Friday, November 23, 2012

Thornton: "the U.S. deficit/debt problem began during the early 1970s when the government started to increase spending significantly without a corresponding increase in tax revenue"


I showed this graph in the early post yesterday as Graph #4:

Graph #1: Federal revenues (red) lag GDP (green) more than Federal spending (blue) leads GDP.
I called it a "conceptual view" because it's not really a comparison of the Federal numbers to the GDP. GDP is by itself on the right-hand scale. So I got up in the middle of the night to redo the graph. I want to compare the Federal numbers to 20% of GDP:

Graph #2: All on the Left Scale, and Not on a Log Scale
Click Graph for FRED source page

Before 1970 the three lines run tight together. After 1970 Federal revenue (the red line) drops down a bit from the others; and after 1974 it drops down more. Federal spending (the blue line) runs tight beside GDP÷5 until the recession-induced blip of 1975, and tight again until 1980.

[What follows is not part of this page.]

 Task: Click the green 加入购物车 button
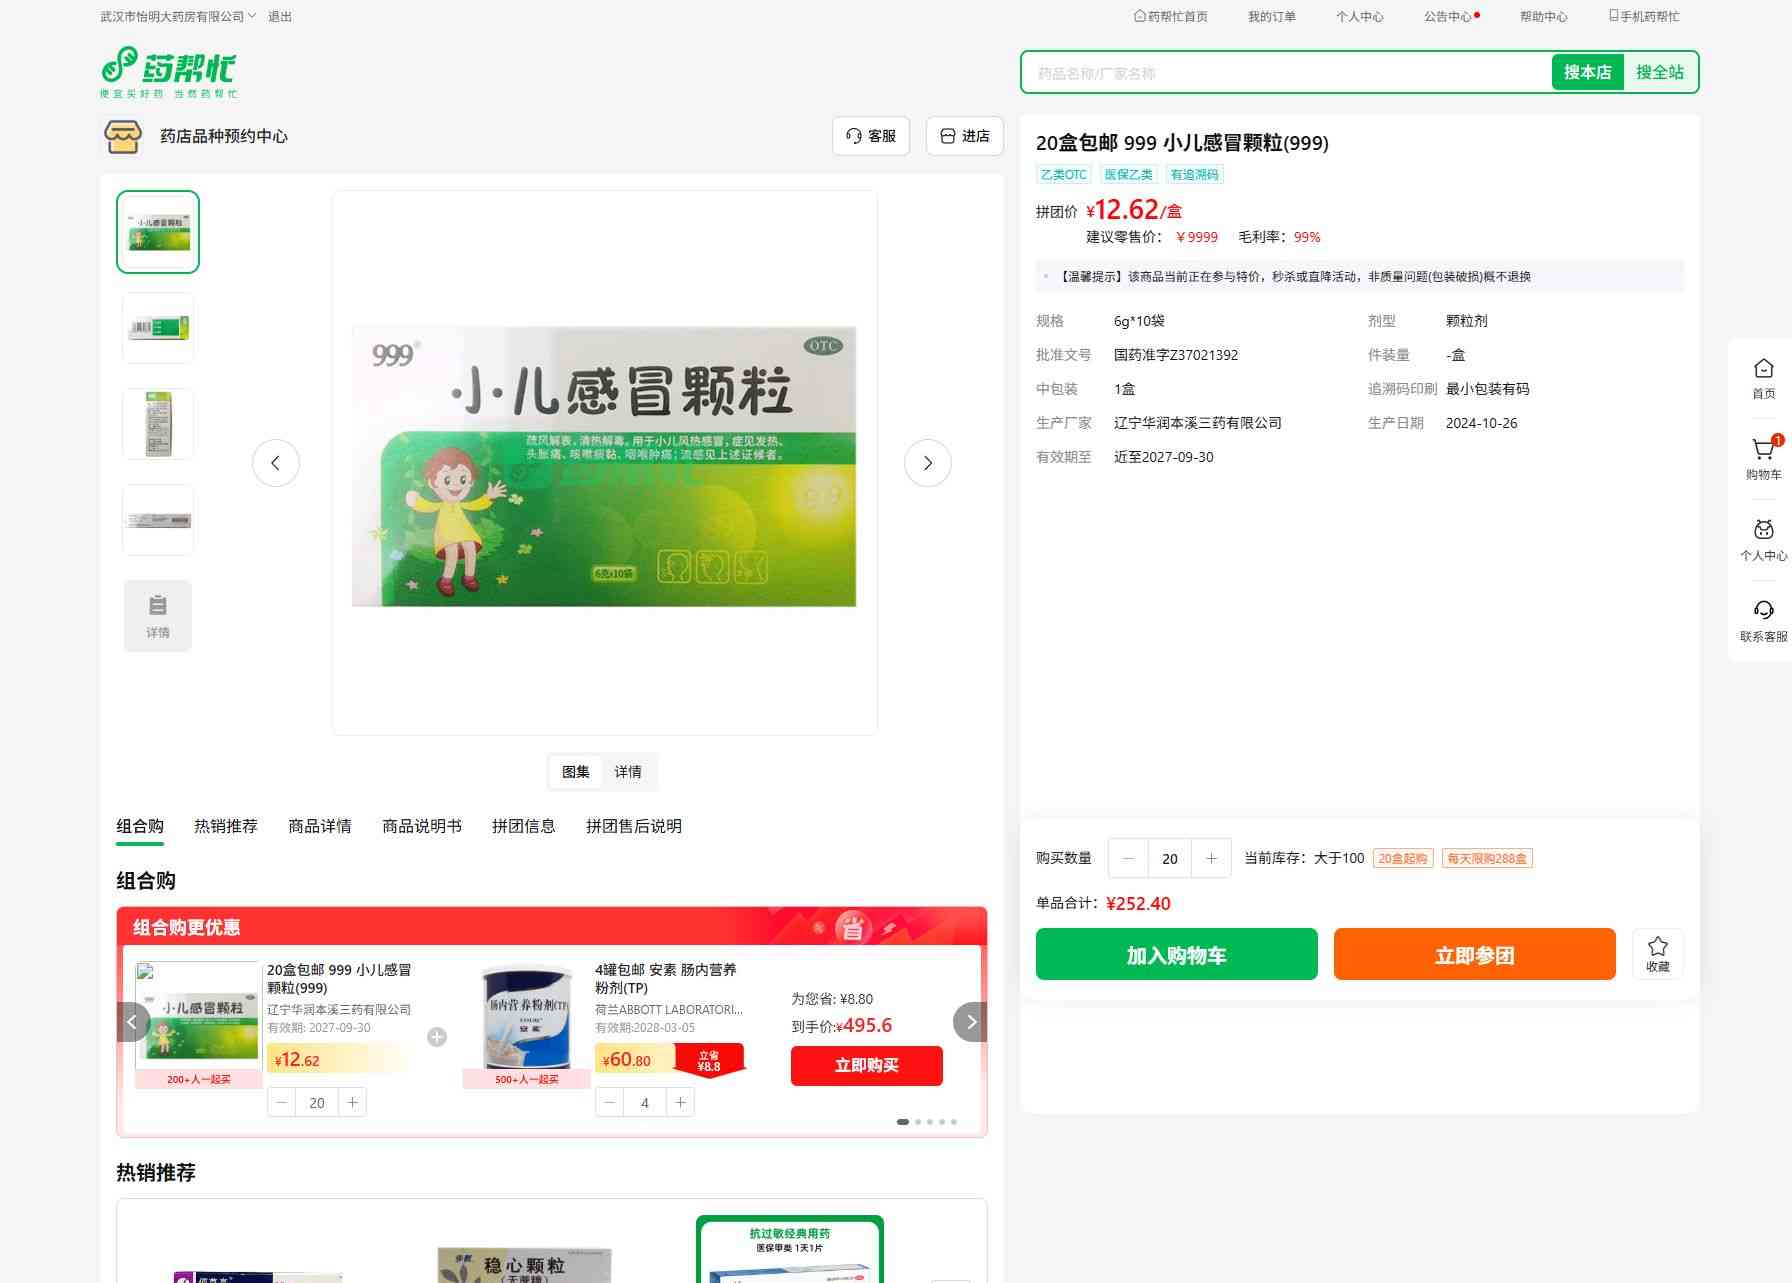coord(1176,955)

It does appear that the government "started to increase spending significantly" faster than the trend of GDP -- but not until 1980 and after. Not "during the early 1970s" as Daniel Thornton says. Definitely not "around 1970".

For proper analysis of the problem, it makes a world of difference.

4 comments:

Clonal said...

I don't see THornton's view in the graphs at all. You could use W019RCQ027SBEA/FGRECPT to see what I am talking about The graph is at http://research.stlouisfed.org/fred2/graph/?g=d4F

You should also realize the US closed the "gold window" on Aug 15th 1971.

The Arthurian said...

Clonal, you're the second guy in two days to relate the gold window thing to this topic. I don't understand what the relation is. And I definitely don't see any change in the graphs that appears to be related to that 1971 event.

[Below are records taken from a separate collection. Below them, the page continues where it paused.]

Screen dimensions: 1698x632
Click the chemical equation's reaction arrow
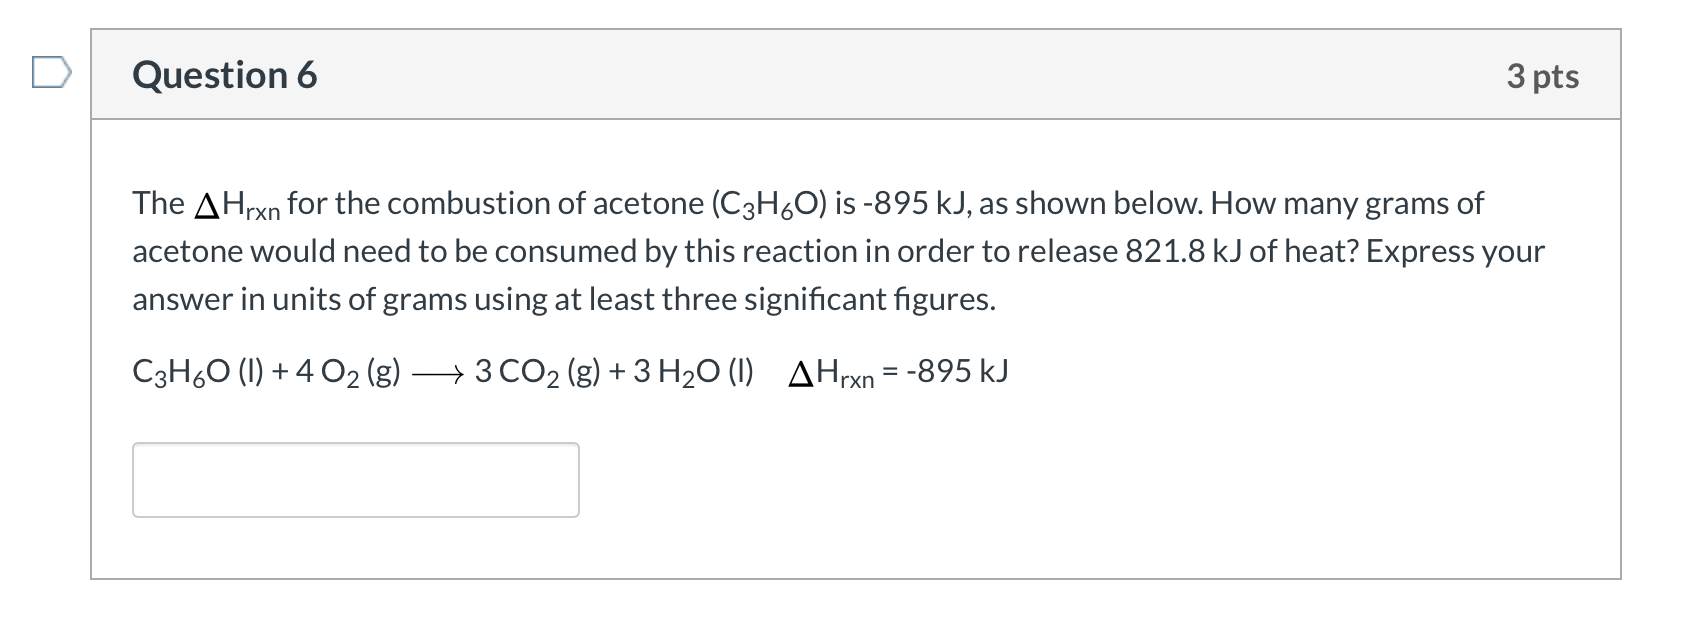click(x=437, y=374)
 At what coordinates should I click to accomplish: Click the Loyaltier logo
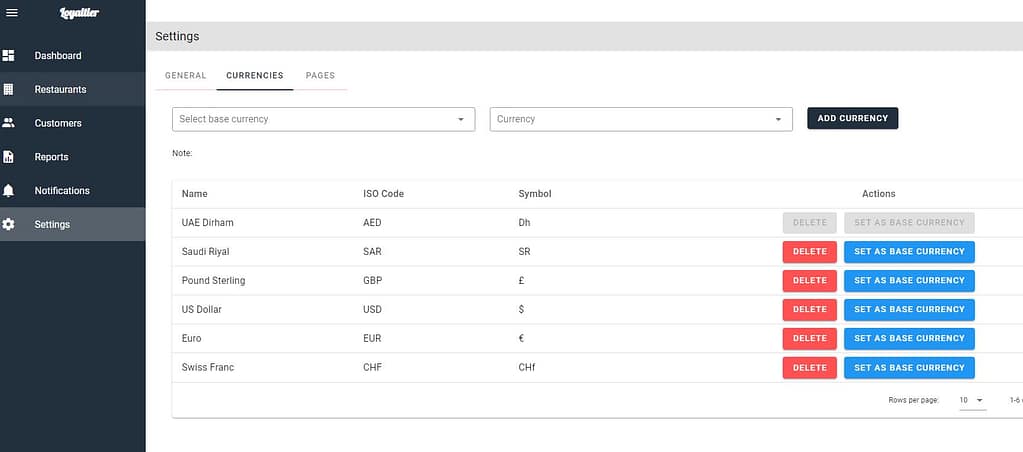pos(79,12)
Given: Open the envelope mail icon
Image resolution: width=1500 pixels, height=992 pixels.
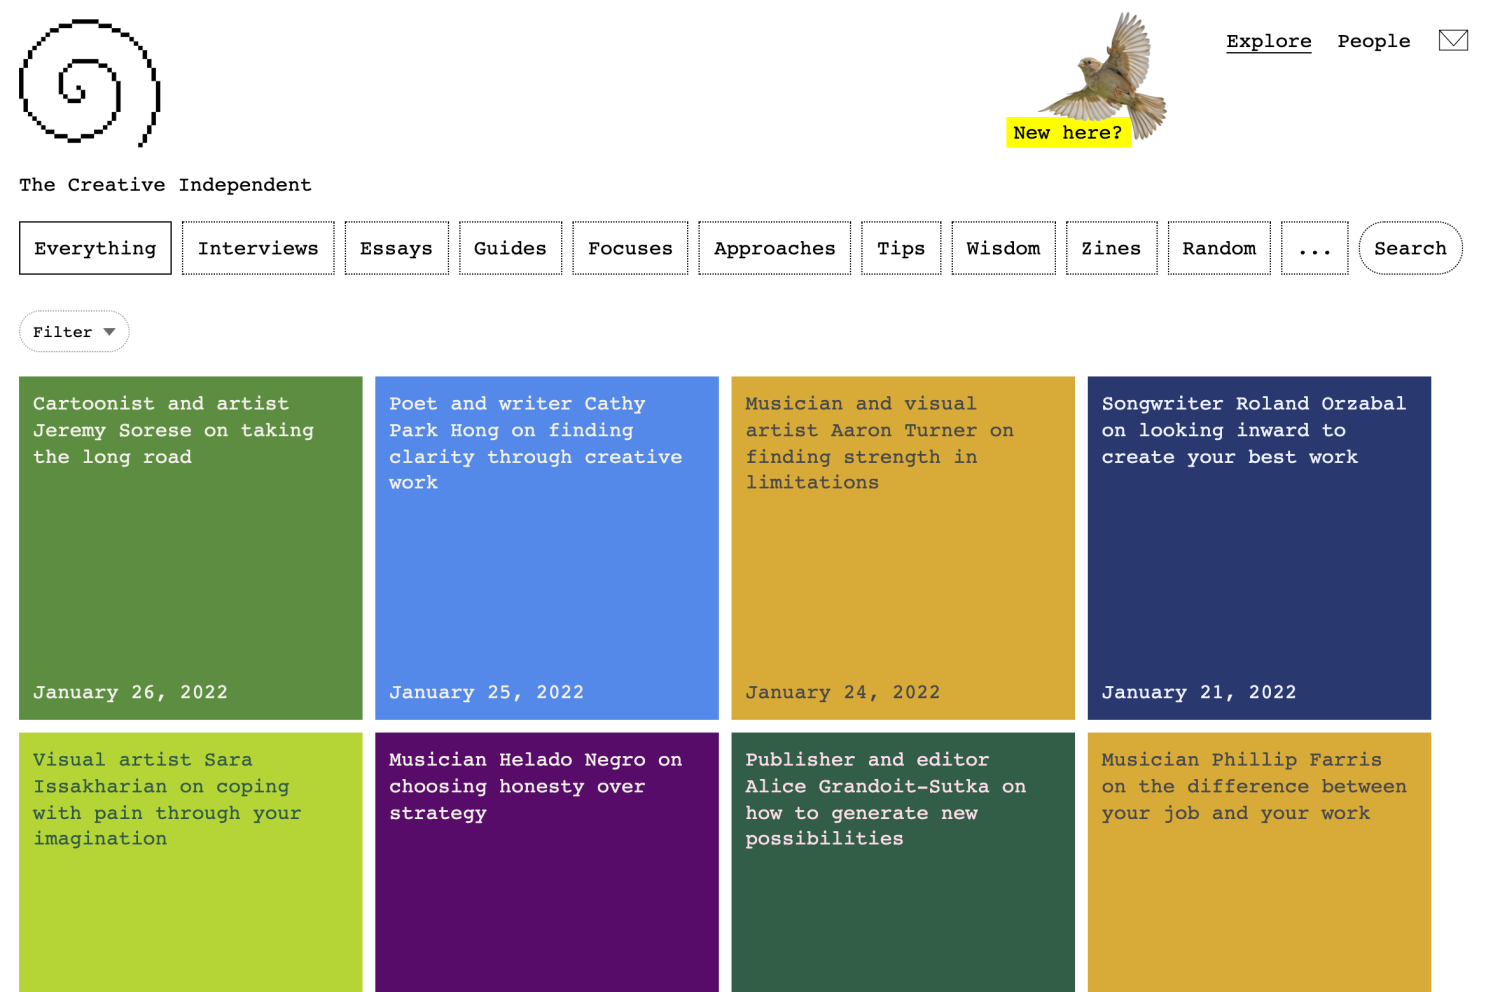Looking at the screenshot, I should pos(1452,40).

Funny, I read your post & looked at your graph and tried to think of ways to look at the numbers, and I went right back to "relative to GDP" -- the same relation Daniel Thornton uses, which I claim is unsatisfactory because of changes in the GDP trend.

This is what I want to get at, "correcting" for the slowdown in the GDP trend, and looking at Federal spending and other numbers, relative to these corrected GDP values.

Know anything about 3D graphs?

Clonal said...

OK

When you compare it to GDP you get http://research.stlouisfed.org/fred2/graph/?g=d4S Which is more along what Thornton is alluding to.

However, the rise and fall of government spending bears a close correlation to the price of oil (see http://upload.wikimedia.org/wikipedia/commons/b/b0/Crude_oil_prices_since_1861.png )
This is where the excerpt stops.